Figure 1 shows the schematic structure of a sandwich element according to the invention. The numbers mean: (1) gel coat; (2) surface fleece, (3) hardened low pressure SMC, (4) foam sheet.

The sandwich elements according to the invention can be used in a variety of ways. They are preferably used in commercial vehicle construction and in the manufacture of mobile containers. For example, interchangeable cases, mobile cooling units, mobile cooling structures, mobile cooling cells, mobile isolation cells or mobile clean rooms can be produced from the sandwich elements according to the invention.

Claims

claims

1. Sandwich elements made of plastic cover layers and a core for the production of mobile, temperature-controlled containers, characterized in that the plastic cover layers are essentially made of low-pressure SMC.

2. Sandwich elements according to claim 1, characterized in that the low-pressure SMC contains a mixture of at least one unsaturated polyester resin and / or vinyl ester resin, at least one shrinkage-compensating additive, additives and reinforcing fibers.

3. Sandwich elements according to claim 1 or 2, characterized in that the low-pressure SMC as unsaturated polyester resin at least one resin based on maleic acid, isophthalic acid, orthophthalic acid, terephthalic acid, tetrahydrophthalic acid, adipic acid or bisphenol-A, as vinyl ester resin, preferably at least one resin based on bisphenol-A or novolack or mixtures of these resins and at least one vibration-compensating additive selected from the group of saturated polyesters, or products based on polyurethane, polyvinyl acetate, polymethyl methacrylate, polystyrene, styrene-butadiene or mixtures of these additives , Contains aggregates and reinforcing fibers.

4. Sandwich elements according to one or more of claims 1 to 3, characterized in that the core contains foam sheets, preferably polyurethane sheets or sheets made of thermoplastic material.

5. Sandwich elements according to one or more of claims 1 to 4, characterized in that reinforcing elements are integrated in the core.

6. Sandwich elements according to one or more of claims 1 to 5, characterized in that the core contains reinforcing elements made of wood, metal or low-pressure SMC.

7. Sandwich elements according to one or more of claims 1 to 6, characterized in that the low-pressure SMC consists of a fiber structure

Contains mats, fabrics, fleece, continuous fibers or clippings or combinations of these shapes.

8. Sandwich elements according to one or more of claims 1 to 7, characterized in that the low-pressure SMC contains a fiber structure made of glass, carbon, Kevlar, aramid, polymer fibers or fibers from renewable raw materials or mixtures of these fibers.

9. Sandwich elements according to one or more of claims 1 to 8, characterized in that the low-pressure SMC is provided on the side facing away from the core with a gel coat, a single or multi-layer or a lacquer film.

10. Sandwich elements according to one or more of claims 1 to 9, characterized in that the multilayer film consists of a carrier film with an applied layer of colored lacquer and / or clear lacquer.

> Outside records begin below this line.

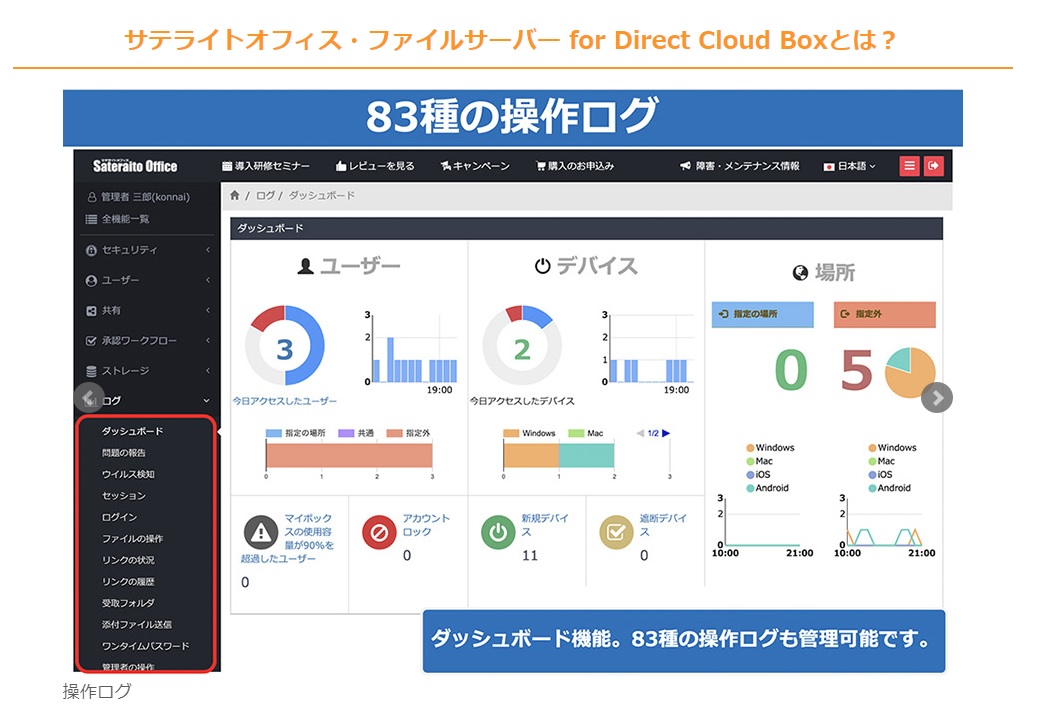The image size is (1049, 721).
Task: Go to previous carousel slide arrow
Action: click(x=89, y=397)
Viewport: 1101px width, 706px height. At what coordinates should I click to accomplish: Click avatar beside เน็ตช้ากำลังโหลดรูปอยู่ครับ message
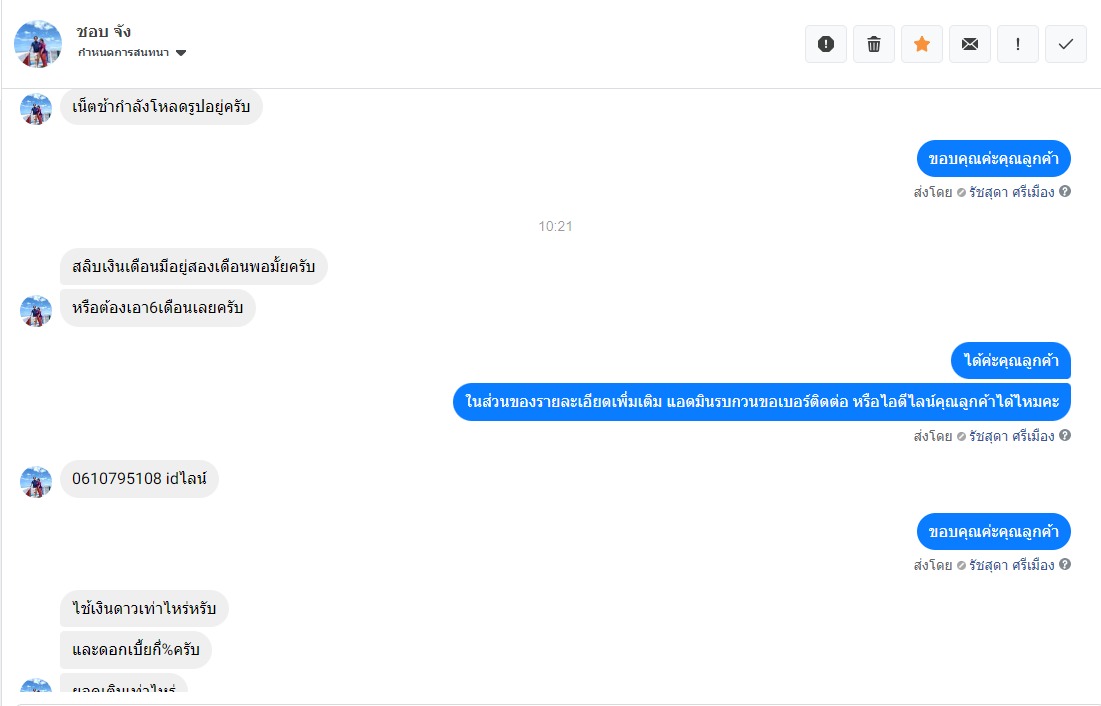(x=36, y=110)
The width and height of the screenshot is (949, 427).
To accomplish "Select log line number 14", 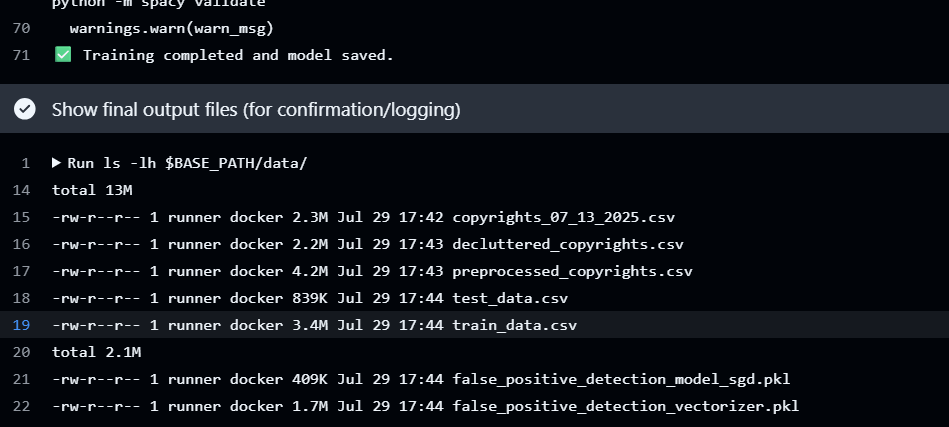I will pos(21,190).
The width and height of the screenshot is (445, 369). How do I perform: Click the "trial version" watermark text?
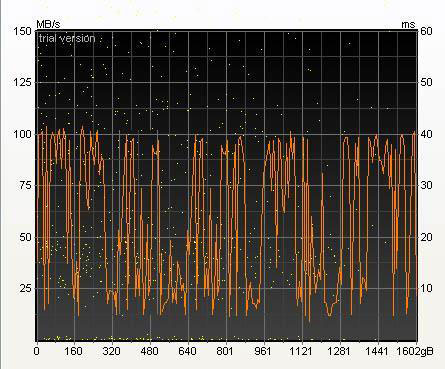point(67,39)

1 1. A process for producing a sandwich element according to one or more of claims 1 to 10, characterized in that the core is partially or all-round surrounded by low-pressure SMC and is pressed into a sandwich element from a mold and mold cover under suitable pressure and temperature .

12. A method for producing a sandwich element according to claim 1 1, characterized in that the mold and the mold cover are gel-coated.

13. A method for producing a sandwich element according to claim 11 or 12, characterized in that the mold and the mold cover are provided with a release agent.

14. A method for producing a sandwich element according to one or more of claims 11 to 13, characterized in that a single-layer or multilayer or lacquer film is inserted at least into the mold.

15. A method for producing a sandwich element according to one or more of claims 11 to 14, characterized in that the sandwich element is pressed in a mold from the mold and mold cover at about 60 ° C and a pressure of 1 to 2 bar.

16. Use of the sandwich elements according to one of claims 1 to 10 for the production of interchangeable cases, mobile cooling units, mobile cooling structures, mobile cooling cells, mobile isolation cells or mobile clean rooms.